• PROVIDED PASSAGE
• • • • •
I promised Tennessee, so here it is. Years ago, my parents gave us a membership to a sort of timeshare thingie. This year, to use our points, we decided we wanted to see the Smoky Mountains. To reserve a week during fall color season, we had to decide last January. Although we chose by what we read online, our stay got bumped back a week, color was late this year, and we ended up before the color had really begun to change. ALTHOUGH. The gardener kept pointing out “color” whenever he saw the faintest hint of rust or red in a sea of green. Very annoying.

I didn’t feel well, so that probably made me crabby.

My left foot had developed plantar fasciitis and hurt, that caused my back to go “out” and that hurt, and my reflux was in an uproar. After a trip to Walgreens, I was set to explore.

Unfortunately, an area we thought would be rustic and relaxing turned out to be the cheesiest tourist trap in the country: Pigeon Forge, Sevierville, and Gatlinburg. CHEESY.

Fake Alcatraz might have been the most educational place there (from the outside at least). We couldn’t find anything worth doing, didn’t want to do the crowds at Dollywood, and there was no place to eat gluten free food in that gluten-crazy, kid-friendly zoo. (Although we did end up going to one place in Pigeon Forge–I write about further down).
• • • • •
• SOURCE MATERIAL

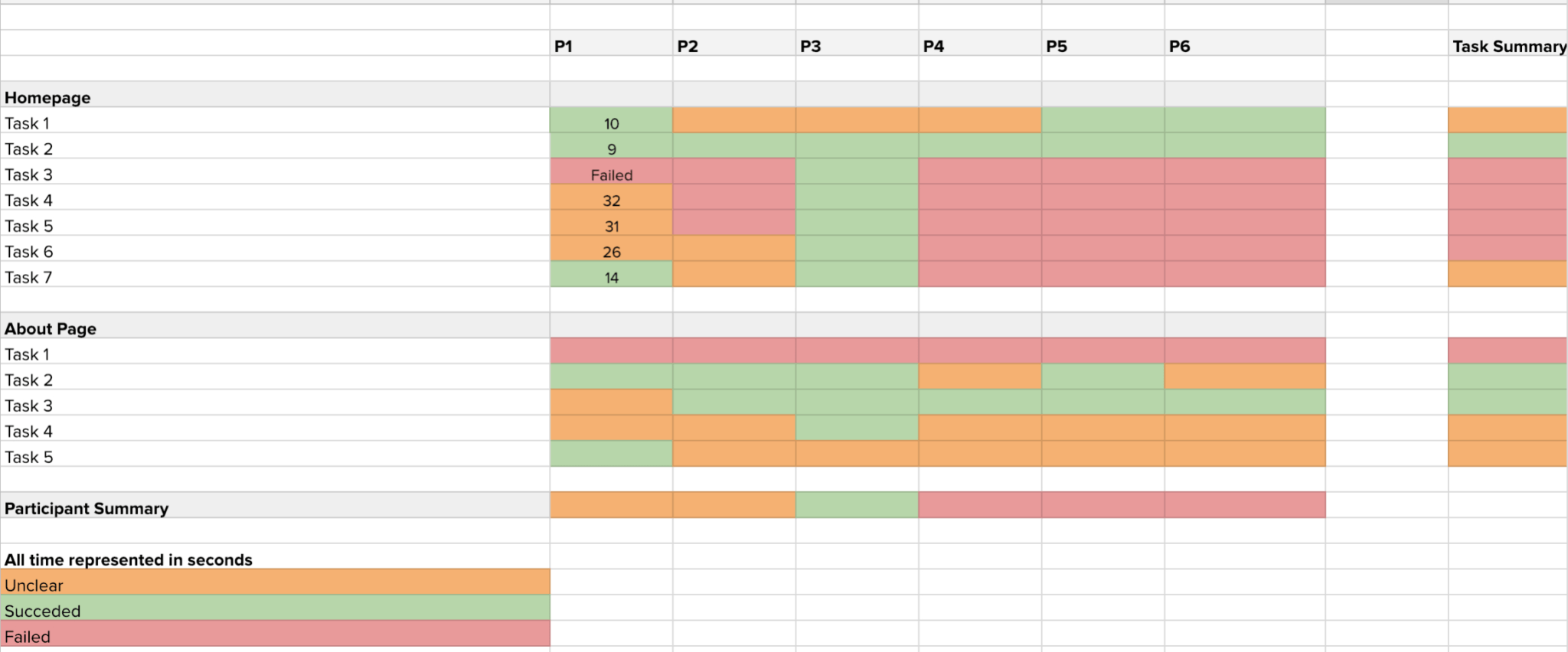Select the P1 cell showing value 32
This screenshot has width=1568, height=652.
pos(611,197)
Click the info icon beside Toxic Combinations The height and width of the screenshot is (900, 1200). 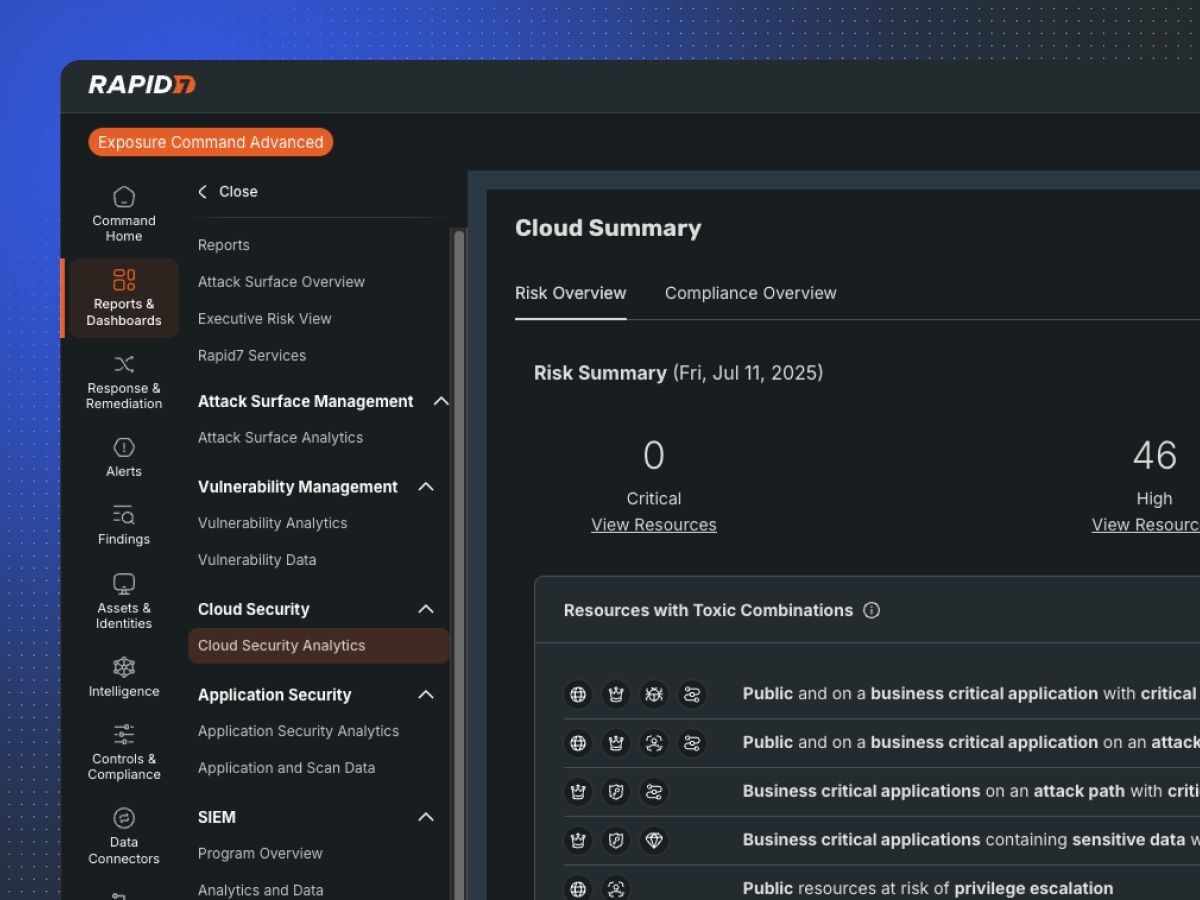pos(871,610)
• • • • •
• TASK INSTRUCTIONS
Name every physical ailment the writer of the Smoky Mountains travel piece says they had on the trip.

• EXPECTED ANSWER
- Plantar fasciitis in the left foot
- A back that went "out"
- Reflux